Sanita’: Carraresi, Cisl Toscana ha ragione a criticare Regione

Firenze, 5 nov. – (Adnkronos) – ‘La Cisl ha perfettamente ragione nel domandarsi se la Regione Toscana ha ancora sotto controllo la politica sanitaria toscana, o se si invece siamo ormai all’anarchia’. Lo afferma Marco Carraresi, consigliere regionale Udc, membro della Commissione Sanita’, che commenta le osservazioni e le critiche della Cisl toscana sulla sanita’ regionale, facendo un’analisi e una proposta concreta, quella dell’accorpamento delle Asl toscane.

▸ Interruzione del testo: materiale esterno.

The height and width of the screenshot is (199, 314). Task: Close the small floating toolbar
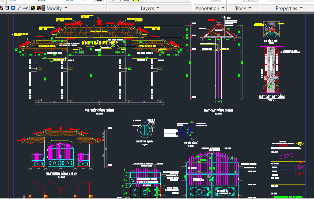click(x=43, y=6)
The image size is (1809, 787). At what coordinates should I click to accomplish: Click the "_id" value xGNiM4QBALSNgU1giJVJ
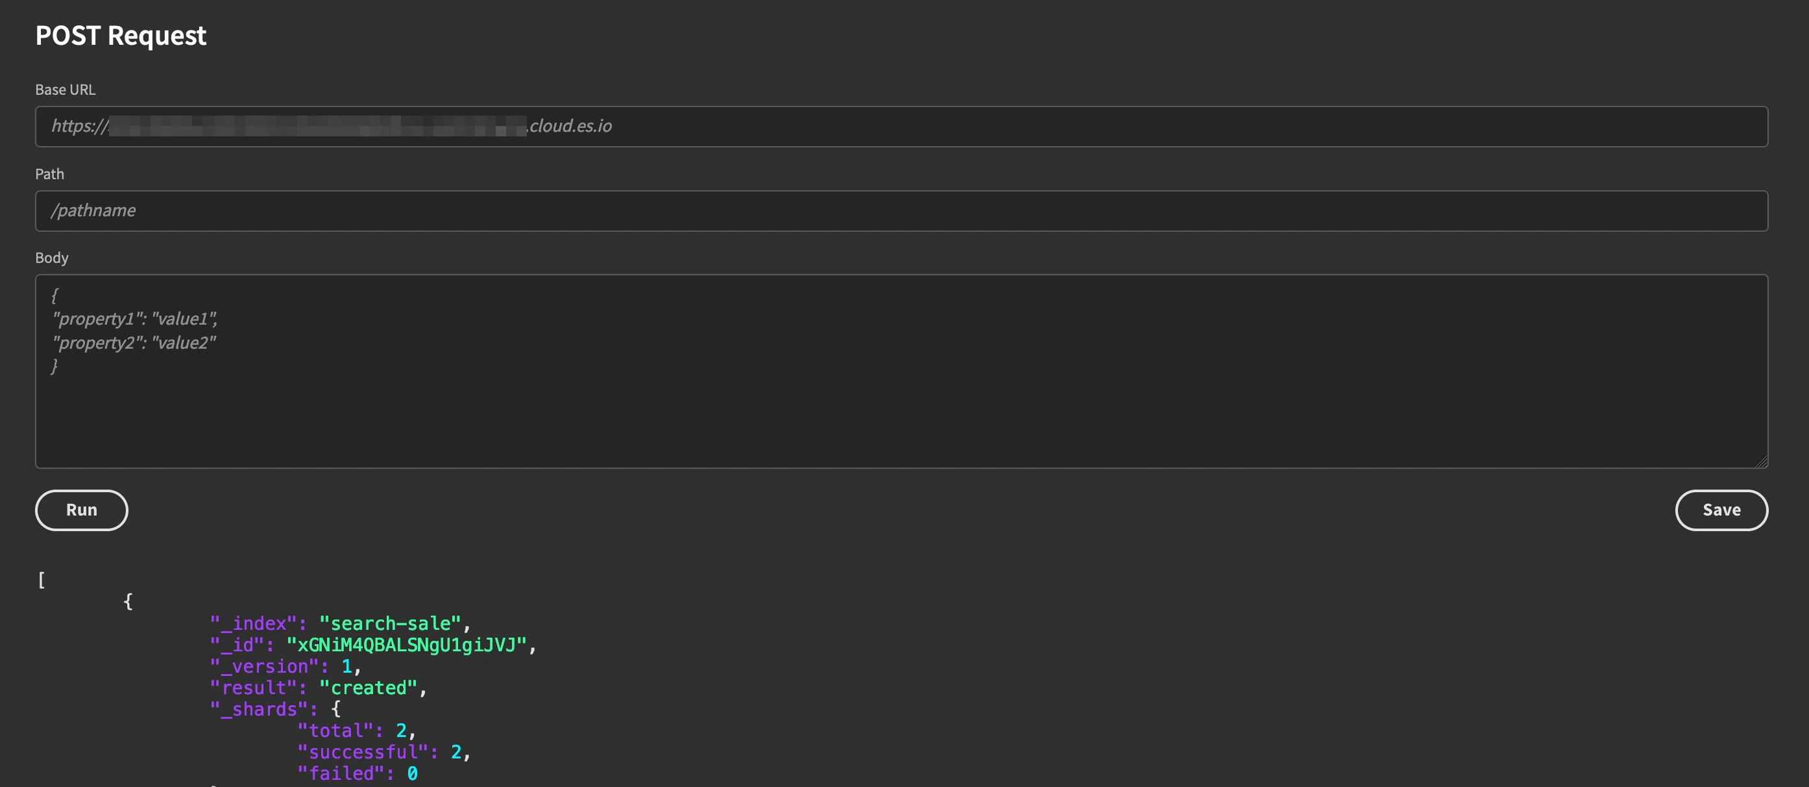407,645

‘Il problema vero, al di la’ dei limiti di conduzione politica e della obiettiva complessita’ del comparto sanitario – spiega Carraresi – e’ la necessita’ di una riorganizzazione della cosiddetta governance: contiamo infatti ben ventuno enti diversi fra Aziende Usl, Aziende ospedaliere, Estav, soggetti di cura e di ricerca. Tanti, troppi perche’ si possa pensare di riorganizzare il sistema e di razionalizzare la spesa senza toccare anche l’organizzazione istituzionale’.

‘E’ quindi necessaria – continua Carraresi – una rigorosa e consistente opera di dimagrimento del numero dei soggetti e una ridefinizione dei relativi modelli, ruoli e assetti: un solo Estav, trasformato da Ente specialista delle gare a struttura professionale del mercato delle acquisizioni di beni e servizi; il definitivo e chiaro superamento delle Societa’ della Salute; e soprattutto la ridefinizione dell’architettura del sistema delle ASL, che andra’ ricondotta ad una dimensione territoriale che tenga conto anche dei nuovi assetti istituzionali del sistema province e citta’ metropolitana appena definito dal Governo. Non ci sono piu’ scuse: ora che anche il Governo ha scelto la riorganizzazione delle dieci province toscane in tre Aree Vaste (Arezzo e’ rimasta da sola ma puo’ benissimo essere messa assieme a Siena e a Grosseto), e’ necessario ridurre da 12 a 3 delle Aziende sanitarie territoriali. Questa sarebbe parte fondamentale di una vera riforma del sistema sanitario toscano.

Ma purtroppo di questa parte, nel documento presentato giorni fa dall’assessore Marroni, non c’e’ traccia alcuna’, conclude Carraresi.